→ **WORK ITEM**:
Below are entries. Reproduce exactly the lines between the line holding "Screen dimensions: 198x119" and the line holding "Task: Open the settings", inclusive, and only those.

→ **SOURCE DATA**:

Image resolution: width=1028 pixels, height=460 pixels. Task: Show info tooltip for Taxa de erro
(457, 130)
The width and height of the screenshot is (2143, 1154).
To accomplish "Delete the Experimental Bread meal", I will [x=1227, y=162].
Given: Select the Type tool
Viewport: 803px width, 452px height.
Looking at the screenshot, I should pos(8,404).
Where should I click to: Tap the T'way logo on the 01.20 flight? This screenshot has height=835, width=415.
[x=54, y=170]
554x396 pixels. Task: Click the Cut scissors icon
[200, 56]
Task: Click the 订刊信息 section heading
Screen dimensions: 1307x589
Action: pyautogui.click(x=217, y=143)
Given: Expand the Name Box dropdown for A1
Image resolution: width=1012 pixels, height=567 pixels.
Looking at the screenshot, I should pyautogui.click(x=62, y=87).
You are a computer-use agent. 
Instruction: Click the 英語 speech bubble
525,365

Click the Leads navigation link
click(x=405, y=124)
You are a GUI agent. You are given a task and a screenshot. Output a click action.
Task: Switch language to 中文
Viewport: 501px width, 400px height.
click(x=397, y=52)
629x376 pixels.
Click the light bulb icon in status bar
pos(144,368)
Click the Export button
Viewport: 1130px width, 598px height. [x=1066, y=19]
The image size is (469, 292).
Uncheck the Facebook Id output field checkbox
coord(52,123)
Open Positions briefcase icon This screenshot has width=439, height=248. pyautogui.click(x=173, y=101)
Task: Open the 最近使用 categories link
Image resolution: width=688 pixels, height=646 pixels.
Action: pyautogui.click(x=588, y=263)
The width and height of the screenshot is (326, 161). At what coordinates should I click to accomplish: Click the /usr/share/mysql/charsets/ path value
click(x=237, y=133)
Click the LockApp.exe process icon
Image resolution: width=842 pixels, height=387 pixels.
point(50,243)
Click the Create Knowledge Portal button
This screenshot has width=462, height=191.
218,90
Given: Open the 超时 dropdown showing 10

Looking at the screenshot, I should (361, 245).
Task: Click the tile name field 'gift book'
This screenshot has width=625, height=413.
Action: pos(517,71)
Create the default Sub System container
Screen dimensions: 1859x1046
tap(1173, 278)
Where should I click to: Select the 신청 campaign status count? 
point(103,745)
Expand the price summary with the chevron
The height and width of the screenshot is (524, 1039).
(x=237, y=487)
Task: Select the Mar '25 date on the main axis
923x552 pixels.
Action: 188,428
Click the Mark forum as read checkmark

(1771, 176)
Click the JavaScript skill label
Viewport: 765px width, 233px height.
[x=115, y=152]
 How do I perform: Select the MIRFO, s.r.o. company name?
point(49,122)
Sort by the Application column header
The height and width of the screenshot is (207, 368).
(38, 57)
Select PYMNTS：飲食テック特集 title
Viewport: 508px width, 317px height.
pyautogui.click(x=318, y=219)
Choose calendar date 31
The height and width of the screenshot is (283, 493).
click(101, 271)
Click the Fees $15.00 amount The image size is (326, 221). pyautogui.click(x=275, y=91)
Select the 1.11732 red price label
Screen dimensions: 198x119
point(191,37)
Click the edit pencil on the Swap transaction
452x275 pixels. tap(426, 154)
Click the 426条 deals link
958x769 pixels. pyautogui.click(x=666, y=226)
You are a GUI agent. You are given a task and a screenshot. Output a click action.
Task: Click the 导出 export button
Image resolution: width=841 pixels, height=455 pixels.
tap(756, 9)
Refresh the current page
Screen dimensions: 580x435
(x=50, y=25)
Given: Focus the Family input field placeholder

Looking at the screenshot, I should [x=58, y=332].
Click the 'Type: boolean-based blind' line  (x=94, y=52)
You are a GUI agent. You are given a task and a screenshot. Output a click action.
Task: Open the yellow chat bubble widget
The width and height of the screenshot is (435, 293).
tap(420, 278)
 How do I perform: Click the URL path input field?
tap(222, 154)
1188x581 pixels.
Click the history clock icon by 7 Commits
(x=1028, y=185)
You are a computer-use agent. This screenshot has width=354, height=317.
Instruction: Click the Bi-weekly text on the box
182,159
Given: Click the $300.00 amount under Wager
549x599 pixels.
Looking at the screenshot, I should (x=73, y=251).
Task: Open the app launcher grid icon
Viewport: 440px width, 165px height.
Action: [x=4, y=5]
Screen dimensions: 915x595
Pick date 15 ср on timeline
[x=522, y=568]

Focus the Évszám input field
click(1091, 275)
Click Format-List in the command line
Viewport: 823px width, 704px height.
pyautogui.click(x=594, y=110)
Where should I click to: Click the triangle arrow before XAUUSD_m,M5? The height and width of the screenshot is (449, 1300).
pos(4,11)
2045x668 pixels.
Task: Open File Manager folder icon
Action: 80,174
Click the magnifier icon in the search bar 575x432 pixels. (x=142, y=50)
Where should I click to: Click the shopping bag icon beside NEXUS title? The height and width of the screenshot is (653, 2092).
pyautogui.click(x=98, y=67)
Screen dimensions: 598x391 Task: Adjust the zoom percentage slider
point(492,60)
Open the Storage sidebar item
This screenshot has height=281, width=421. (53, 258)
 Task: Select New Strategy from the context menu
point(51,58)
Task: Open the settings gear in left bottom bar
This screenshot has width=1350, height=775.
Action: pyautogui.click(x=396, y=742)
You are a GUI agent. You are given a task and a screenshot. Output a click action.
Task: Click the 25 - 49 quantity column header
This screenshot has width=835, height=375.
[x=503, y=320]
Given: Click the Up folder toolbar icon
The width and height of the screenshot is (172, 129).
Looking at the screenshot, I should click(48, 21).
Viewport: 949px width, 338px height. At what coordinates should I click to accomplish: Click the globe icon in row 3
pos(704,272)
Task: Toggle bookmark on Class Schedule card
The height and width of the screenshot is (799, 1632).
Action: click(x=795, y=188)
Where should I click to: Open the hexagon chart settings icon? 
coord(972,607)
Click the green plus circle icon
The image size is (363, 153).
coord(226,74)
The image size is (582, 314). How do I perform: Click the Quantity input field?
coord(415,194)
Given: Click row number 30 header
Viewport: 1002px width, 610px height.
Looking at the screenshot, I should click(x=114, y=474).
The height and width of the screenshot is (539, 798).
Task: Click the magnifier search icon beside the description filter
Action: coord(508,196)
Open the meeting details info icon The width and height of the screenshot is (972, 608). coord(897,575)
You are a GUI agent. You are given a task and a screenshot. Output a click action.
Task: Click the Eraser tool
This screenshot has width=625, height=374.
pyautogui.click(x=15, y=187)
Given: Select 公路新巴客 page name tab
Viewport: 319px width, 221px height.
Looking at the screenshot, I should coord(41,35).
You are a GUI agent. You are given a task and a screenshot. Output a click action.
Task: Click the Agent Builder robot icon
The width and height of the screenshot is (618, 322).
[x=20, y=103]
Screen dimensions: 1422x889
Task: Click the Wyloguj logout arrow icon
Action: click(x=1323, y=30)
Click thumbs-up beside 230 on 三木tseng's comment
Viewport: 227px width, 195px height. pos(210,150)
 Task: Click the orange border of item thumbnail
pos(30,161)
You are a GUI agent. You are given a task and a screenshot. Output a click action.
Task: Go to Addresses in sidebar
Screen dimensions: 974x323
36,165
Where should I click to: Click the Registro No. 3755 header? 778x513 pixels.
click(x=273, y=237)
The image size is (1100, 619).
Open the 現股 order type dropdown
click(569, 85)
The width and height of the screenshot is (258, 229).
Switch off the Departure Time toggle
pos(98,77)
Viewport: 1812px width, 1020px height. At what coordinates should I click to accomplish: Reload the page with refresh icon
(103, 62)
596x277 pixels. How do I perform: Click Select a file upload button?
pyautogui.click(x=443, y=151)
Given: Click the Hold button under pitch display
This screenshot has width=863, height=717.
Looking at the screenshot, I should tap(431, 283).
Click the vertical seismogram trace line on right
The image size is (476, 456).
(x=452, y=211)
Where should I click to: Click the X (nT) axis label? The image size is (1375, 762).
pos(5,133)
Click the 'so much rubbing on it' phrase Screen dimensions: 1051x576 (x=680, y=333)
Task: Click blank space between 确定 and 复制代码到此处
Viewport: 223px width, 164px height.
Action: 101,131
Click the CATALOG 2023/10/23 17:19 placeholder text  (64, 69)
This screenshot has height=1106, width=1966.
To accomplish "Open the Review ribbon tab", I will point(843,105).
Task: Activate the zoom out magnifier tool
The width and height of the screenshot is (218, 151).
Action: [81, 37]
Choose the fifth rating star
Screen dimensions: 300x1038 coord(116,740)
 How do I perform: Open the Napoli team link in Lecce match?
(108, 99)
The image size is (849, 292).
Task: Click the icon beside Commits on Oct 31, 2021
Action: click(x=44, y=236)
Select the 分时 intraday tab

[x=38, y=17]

→ **FINISHED TASK**:
Screen dimensions: 198x119
point(191,37)
Click the edit pencil on the Swap transaction
452x275 pixels. tap(426, 154)
Click the 426条 deals link
958x769 pixels. pyautogui.click(x=666, y=226)
You are a GUI agent. You are given a task and a screenshot. Output a click action.
Task: Click the 导出 export button
Image resolution: width=841 pixels, height=455 pixels.
tap(756, 9)
Refresh the current page
Screen dimensions: 580x435
(x=50, y=25)
Given: Focus the Family input field placeholder

Looking at the screenshot, I should [x=58, y=332].
Click the 'Type: boolean-based blind' line  (x=94, y=52)
You are a GUI agent. You are given a task and a screenshot. Output a click action.
Task: Open the yellow chat bubble widget
The width and height of the screenshot is (435, 293).
tap(420, 278)
 How do I perform: Click the URL path input field?
tap(222, 154)
1188x581 pixels.
Click the history clock icon by 7 Commits
(x=1028, y=185)
You are a computer-use agent. This screenshot has width=354, height=317.
Instruction: Click the Bi-weekly text on the box
182,159
Given: Click the $300.00 amount under Wager
549x599 pixels.
Looking at the screenshot, I should (x=73, y=251).
Task: Open the app launcher grid icon
Viewport: 440px width, 165px height.
Action: [x=4, y=5]
Screen dimensions: 915x595
Pick date 15 ср on timeline
[x=522, y=568]

Focus the Évszám input field
click(1091, 275)
Click Format-List in the command line
Viewport: 823px width, 704px height.
pyautogui.click(x=594, y=110)
Where should I click to: Click the triangle arrow before XAUUSD_m,M5? The height and width of the screenshot is (449, 1300).
pos(4,11)
2045x668 pixels.
Task: Open File Manager folder icon
Action: 80,174
Click the magnifier icon in the search bar 575x432 pixels. (x=142, y=50)
Where should I click to: Click the shopping bag icon beside NEXUS title? The height and width of the screenshot is (653, 2092).
pyautogui.click(x=98, y=67)
Screen dimensions: 598x391 Task: Adjust the zoom percentage slider
point(492,60)
Open the Storage sidebar item
This screenshot has height=281, width=421. (53, 258)
 Task: Select New Strategy from the context menu
point(51,58)
Task: Open the settings gear in left bottom bar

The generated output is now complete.